FTP isn't a separate systemd unit — it runs as a background thread
inside the same unified anetbbs.service process as telnet/SSH/rlogin
(see anetbbs/main.py / anetbbs/ftp/server.py), gated by
FTP_ENABLED. To turn it on:

export FTP_ENABLED=true
export FTP_PORT=21               # privileged — see §6 for the setcap/
                                  # AmbientCapabilities/iptables options.
                                  # NOTE: unlike MSP/SYSTAT, FTP runs in
                                  # anetbbs.service, not anetbbs-web.service
                                  # — if you use the AmbientCapabilities
                                  # option (§6.B), edit anetbbs.service.
export FTP_PASV_PORTS=40000-40050  # passive-mode data channel range —
                                    # open this range on your firewall too
export FTP_ANON_ENABLED=true     # read-only anonymous access to public areas
export FTP_ROOT_DIR=data/ftp_root  # virtual FTP tree, rebuilt on every start
export FTP_BANNER="ANetBBS FTP — file areas"

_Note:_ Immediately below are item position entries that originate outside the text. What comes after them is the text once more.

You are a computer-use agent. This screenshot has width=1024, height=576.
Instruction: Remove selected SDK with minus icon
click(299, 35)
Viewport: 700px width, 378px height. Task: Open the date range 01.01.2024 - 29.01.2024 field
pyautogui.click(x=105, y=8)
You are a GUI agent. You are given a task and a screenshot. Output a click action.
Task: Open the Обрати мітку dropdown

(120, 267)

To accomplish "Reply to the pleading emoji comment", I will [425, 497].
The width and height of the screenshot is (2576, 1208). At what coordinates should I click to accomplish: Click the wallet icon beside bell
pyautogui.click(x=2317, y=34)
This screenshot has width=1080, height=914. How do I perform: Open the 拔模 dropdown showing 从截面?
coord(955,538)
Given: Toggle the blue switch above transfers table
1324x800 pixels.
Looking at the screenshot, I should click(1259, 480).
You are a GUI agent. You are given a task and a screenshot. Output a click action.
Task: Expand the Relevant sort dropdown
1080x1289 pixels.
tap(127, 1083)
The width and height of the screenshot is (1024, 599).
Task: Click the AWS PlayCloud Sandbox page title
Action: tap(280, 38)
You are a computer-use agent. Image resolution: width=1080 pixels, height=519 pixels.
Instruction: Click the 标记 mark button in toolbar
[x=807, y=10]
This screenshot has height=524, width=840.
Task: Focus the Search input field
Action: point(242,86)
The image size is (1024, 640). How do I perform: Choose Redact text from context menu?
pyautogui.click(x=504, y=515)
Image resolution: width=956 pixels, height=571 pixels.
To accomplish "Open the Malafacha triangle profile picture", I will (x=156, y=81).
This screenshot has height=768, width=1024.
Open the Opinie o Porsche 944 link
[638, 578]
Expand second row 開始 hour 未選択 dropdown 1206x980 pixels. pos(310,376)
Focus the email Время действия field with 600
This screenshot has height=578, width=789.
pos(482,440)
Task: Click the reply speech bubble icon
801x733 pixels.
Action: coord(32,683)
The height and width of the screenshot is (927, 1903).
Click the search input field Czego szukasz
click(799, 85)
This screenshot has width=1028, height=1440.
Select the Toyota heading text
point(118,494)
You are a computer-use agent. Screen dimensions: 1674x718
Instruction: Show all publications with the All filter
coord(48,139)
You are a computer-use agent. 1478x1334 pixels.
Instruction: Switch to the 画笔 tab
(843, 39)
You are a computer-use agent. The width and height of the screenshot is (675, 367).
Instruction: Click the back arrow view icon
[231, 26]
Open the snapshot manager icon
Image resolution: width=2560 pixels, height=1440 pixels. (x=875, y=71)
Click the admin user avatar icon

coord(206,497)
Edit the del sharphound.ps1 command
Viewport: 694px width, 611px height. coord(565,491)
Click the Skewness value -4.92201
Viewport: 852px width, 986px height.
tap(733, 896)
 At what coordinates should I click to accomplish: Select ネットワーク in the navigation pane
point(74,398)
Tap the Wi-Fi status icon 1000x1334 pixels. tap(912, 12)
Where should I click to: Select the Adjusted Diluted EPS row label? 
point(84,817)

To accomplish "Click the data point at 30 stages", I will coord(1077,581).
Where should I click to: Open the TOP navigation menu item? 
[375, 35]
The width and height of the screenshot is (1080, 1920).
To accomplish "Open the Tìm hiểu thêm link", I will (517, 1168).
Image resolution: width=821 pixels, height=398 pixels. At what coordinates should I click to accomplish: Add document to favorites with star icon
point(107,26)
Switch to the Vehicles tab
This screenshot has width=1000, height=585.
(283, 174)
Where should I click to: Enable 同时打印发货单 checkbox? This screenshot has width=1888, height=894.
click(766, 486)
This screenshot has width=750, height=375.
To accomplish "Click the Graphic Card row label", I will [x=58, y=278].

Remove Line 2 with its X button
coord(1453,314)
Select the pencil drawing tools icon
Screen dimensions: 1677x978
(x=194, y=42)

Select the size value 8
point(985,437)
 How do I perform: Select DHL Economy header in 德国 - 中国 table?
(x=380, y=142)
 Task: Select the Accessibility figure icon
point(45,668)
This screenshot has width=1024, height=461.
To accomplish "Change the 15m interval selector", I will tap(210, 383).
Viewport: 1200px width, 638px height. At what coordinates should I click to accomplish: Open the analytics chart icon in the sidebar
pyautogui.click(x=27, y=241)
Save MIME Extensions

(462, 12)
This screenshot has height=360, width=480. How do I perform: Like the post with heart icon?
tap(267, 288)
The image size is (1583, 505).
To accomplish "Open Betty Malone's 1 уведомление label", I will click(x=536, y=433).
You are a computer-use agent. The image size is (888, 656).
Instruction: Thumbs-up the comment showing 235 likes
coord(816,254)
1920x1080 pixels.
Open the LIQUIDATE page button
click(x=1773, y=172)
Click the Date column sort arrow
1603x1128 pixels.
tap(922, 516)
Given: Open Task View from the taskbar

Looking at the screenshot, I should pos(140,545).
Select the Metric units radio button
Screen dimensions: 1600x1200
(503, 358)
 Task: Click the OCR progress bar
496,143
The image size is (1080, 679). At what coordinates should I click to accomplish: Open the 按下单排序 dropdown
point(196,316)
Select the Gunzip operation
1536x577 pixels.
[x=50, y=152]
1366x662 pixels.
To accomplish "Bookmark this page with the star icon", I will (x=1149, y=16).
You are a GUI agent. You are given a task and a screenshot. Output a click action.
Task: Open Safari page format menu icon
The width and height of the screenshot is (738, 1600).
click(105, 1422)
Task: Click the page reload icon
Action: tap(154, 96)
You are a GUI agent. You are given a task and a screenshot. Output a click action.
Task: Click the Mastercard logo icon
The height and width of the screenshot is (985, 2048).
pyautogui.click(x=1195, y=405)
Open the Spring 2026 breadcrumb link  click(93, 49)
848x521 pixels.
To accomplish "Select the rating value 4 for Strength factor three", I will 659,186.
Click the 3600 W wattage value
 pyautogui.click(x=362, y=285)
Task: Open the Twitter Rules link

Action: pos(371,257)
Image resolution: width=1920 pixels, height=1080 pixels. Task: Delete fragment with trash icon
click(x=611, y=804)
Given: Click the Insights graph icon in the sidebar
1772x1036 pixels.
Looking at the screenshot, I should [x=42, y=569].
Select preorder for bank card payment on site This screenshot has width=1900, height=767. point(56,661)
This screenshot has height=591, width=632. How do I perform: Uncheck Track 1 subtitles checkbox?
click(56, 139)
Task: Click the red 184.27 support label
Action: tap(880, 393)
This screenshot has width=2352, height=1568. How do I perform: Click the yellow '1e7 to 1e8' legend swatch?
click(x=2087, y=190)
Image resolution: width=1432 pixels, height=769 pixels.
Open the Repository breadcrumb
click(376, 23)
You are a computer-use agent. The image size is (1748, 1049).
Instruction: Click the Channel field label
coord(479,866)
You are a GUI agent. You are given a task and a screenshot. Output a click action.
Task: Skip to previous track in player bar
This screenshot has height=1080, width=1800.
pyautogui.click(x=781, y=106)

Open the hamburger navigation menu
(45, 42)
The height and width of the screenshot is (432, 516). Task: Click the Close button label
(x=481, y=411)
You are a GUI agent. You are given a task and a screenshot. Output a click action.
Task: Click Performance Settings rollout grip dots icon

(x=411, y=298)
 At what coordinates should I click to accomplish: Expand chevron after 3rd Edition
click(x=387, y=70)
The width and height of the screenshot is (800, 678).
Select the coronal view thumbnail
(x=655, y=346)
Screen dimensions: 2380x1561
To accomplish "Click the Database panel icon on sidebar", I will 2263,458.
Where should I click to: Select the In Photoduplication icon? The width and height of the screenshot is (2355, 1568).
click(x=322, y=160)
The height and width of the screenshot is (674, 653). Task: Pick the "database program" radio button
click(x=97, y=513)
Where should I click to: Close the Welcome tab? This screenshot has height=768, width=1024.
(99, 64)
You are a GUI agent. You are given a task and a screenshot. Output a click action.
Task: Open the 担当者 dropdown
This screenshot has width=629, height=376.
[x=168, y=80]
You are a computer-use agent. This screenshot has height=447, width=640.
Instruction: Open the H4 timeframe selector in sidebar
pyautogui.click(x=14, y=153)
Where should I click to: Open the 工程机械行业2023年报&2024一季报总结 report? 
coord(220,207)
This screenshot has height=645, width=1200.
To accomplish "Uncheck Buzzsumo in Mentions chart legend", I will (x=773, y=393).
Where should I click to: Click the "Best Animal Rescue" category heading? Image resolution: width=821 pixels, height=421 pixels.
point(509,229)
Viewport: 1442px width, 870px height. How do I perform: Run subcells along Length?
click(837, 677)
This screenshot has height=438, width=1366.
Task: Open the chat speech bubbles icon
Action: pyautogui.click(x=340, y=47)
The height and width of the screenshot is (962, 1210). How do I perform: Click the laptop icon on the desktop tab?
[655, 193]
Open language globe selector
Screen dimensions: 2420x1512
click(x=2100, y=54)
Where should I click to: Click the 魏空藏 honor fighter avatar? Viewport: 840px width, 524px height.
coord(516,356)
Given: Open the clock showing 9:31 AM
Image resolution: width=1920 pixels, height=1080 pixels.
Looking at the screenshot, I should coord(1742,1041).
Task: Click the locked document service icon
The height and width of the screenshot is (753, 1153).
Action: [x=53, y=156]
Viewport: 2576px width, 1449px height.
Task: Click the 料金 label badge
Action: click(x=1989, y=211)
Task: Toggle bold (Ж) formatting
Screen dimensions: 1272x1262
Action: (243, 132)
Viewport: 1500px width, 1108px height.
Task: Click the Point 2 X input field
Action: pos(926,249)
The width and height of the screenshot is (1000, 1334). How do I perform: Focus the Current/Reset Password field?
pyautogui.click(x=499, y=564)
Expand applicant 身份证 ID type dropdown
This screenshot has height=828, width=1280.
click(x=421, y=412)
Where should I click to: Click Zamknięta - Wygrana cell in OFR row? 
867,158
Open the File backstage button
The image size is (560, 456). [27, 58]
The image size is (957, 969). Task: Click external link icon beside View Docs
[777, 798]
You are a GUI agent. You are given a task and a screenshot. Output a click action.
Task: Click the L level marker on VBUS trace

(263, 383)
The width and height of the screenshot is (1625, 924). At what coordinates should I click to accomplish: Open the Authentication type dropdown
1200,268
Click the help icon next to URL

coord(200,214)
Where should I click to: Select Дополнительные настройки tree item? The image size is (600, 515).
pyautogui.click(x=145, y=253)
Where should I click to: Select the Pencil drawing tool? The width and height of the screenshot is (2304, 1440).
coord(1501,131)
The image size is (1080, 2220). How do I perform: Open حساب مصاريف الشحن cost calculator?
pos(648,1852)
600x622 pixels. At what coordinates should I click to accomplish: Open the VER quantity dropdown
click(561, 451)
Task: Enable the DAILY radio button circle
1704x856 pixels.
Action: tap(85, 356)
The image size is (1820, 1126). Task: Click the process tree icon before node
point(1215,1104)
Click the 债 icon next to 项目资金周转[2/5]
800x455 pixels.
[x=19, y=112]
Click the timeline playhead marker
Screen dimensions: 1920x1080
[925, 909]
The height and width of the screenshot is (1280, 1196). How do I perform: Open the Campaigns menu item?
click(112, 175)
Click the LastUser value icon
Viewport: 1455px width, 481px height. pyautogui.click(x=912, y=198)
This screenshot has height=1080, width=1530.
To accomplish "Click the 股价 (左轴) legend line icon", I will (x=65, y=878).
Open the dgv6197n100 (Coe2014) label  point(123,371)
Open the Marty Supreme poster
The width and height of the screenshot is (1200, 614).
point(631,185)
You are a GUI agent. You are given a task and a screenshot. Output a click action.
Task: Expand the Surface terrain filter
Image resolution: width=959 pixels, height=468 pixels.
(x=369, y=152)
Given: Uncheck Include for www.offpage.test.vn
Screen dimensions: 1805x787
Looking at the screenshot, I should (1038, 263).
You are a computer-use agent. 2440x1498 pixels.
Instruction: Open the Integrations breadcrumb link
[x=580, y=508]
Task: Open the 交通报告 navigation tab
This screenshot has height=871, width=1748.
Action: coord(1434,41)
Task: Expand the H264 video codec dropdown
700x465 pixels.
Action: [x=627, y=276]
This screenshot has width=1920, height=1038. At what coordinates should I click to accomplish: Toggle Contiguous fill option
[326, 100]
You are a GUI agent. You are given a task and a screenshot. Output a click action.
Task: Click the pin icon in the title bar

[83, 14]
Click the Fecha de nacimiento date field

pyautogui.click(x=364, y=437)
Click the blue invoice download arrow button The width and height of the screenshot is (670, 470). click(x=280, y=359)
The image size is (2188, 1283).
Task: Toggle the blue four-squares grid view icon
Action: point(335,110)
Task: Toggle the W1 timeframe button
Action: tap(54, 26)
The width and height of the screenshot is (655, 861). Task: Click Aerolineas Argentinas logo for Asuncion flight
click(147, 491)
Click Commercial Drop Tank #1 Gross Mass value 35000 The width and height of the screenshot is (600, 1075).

Optional FTPS (AUTH TLS) — set both to enable, reusing the same cert
nginx uses:

export FTP_TLS_CERTFILE=/etc/letsencrypt/live/yourdomain/fullchain.pem
export FTP_TLS_KEYFILE=/etc/letsencrypt/live/yourdomain/privkey.pem

Put these in .env (not just your shell) so they survive a service
restart, then sudo systemctl restart anetbbs. pyftpdlib>=2.0.0 is
already a normal dependency (installed by pip install -e . in step
2) — if it's missing, FTP logs a warning and stays disabled rather
than crashing the rest of the BBS. See docs/PORTS.md for the full
port table and firewall rules.

Troubleshooting

  • MSP: cannot bind ... Permission denied in bbs.log → see step 6.
  • SECRET_KEY is the dev default warning → set SECRET_KEY env var
    (or RuntimeError will hit you in production mode).
  • /admin/echomail/... returns 500 after upgrading → restart the web
    service so the auto-migration adds new columns.
  • Synchronet door fails silently → check the log for the door child's
    stderr; if no jsexec is found, the Node.js shim runs but doesn't cover
    every Synchronet API. Install Synchronet for full compat.
  • BotWars / RDQ3 fails with EACCES: permission denied reading
    sbbs_stubs/sbbsdefs.js
    or writing a save file → service user
    needs read/write group access. install.sh sets this on every run;
    if you used a manual rsync deploy that reset the perms, run:
    bash sudo chmod -R g+rX,o+rX /opt/anetbbs/anetbbs/games/sbbs_stubs sudo chmod -R g+rwX /opt/anetbbs/doors
  • bbs.log PermissionError → service user needs write access to the
    install dir. install.sh chowns on every run; if you re-pointed the
    unit file at a different install dir, mirror the perms there.
  • Web service stuck in restart loop with EADDRINUSE on :5000
    an old gunicorn worker is leaking past the master. Our systemd unit
    ships with KillMode=mixed to prevent this, but if you adopted an
    older unit file, add KillMode=mixed and RestartSec=10 to
    [Service] and daemon-reload.
  • MRC <no name> in Synchronet's IM display → Synchronet IDENTs
    (RFC 1413) the sender to look up "real name". ANetBBS doesn't ship
    an identd; this is a known cosmetic-only limitation.